Gone are the days of Jimmy Swaggart with his sobbing “I have sinned” speech or PTL televangelist Jim Bakker having a blackmail-type of affair with his church secretary Jessica Hahn. Gone is Bill Clinton’s parsing of words that “it all depends on what the meaning of the word ‘is’ is”. In today’s cultural climate: I firmly believe Bill Clinton would be convicted in the Senate and removed from office if the Monica Lewinsky scandal happened today. Senators shirked their duty years ago. Their job in an impeachment is merely to ask: “Is the defendant guilty of what is accused?” The House’s job was to define the charges, which they accurately did do. Regrettably, many senators blurred their duty. Clinton got acquitted. Men such as Sen. Al Franken should do the honorable thing and resign now. Franken has admitted absolute guilt. I applaud many of today’s American women who now muster the courage to call-out and spurn a perpetrator.

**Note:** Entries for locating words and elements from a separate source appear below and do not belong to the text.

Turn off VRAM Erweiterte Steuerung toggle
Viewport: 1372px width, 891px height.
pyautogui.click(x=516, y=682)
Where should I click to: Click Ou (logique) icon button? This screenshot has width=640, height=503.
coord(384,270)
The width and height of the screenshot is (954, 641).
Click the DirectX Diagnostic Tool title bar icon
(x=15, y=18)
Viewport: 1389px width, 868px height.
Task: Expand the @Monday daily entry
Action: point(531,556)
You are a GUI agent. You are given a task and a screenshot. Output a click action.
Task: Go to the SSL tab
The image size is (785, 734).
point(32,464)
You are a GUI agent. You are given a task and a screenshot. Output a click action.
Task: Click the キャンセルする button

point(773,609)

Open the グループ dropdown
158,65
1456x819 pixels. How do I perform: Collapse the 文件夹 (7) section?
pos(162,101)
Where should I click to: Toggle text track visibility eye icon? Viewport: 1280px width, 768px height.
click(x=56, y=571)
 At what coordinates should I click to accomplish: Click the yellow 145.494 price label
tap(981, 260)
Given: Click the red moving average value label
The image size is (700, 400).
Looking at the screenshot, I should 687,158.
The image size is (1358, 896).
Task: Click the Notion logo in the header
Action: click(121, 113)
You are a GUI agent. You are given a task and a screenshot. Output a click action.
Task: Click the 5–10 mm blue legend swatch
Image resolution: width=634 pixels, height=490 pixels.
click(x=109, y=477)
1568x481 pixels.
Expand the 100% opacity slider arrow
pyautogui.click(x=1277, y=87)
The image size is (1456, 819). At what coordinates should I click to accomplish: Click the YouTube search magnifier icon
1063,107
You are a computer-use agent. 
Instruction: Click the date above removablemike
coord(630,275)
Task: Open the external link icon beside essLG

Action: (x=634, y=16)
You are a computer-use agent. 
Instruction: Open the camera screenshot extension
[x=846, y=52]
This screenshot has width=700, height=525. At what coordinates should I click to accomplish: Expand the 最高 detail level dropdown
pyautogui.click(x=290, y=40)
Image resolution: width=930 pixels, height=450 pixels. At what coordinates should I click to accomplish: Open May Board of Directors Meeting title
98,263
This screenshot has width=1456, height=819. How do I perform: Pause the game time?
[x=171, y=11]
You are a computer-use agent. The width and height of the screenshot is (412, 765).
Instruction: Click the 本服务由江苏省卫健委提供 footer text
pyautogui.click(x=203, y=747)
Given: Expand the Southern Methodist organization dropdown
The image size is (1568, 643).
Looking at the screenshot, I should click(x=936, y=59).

The days of a “casting couch” or a “tryst” for advancement in a career must stop. Powerful men can no longer use fear, intimidation and threats to gag or blackmail their victims into silence. In an age of cell phones with cameras and microphones — combined with women of courage — perhaps more men will act like gentlemen instead of serial abusers. Tougher criminal penalties and punishment must become “the new normal”. I am pleased that authentic women with valid claims have the courage to come forward and report crimes to police. My only hope is that they will come forward sooner, so they cannot be accused of copycatting or chasing monetary damages. Plus, by a similar token: the sooner a perpetrator is reported, the fewer future victims he will have a chance to prey upon.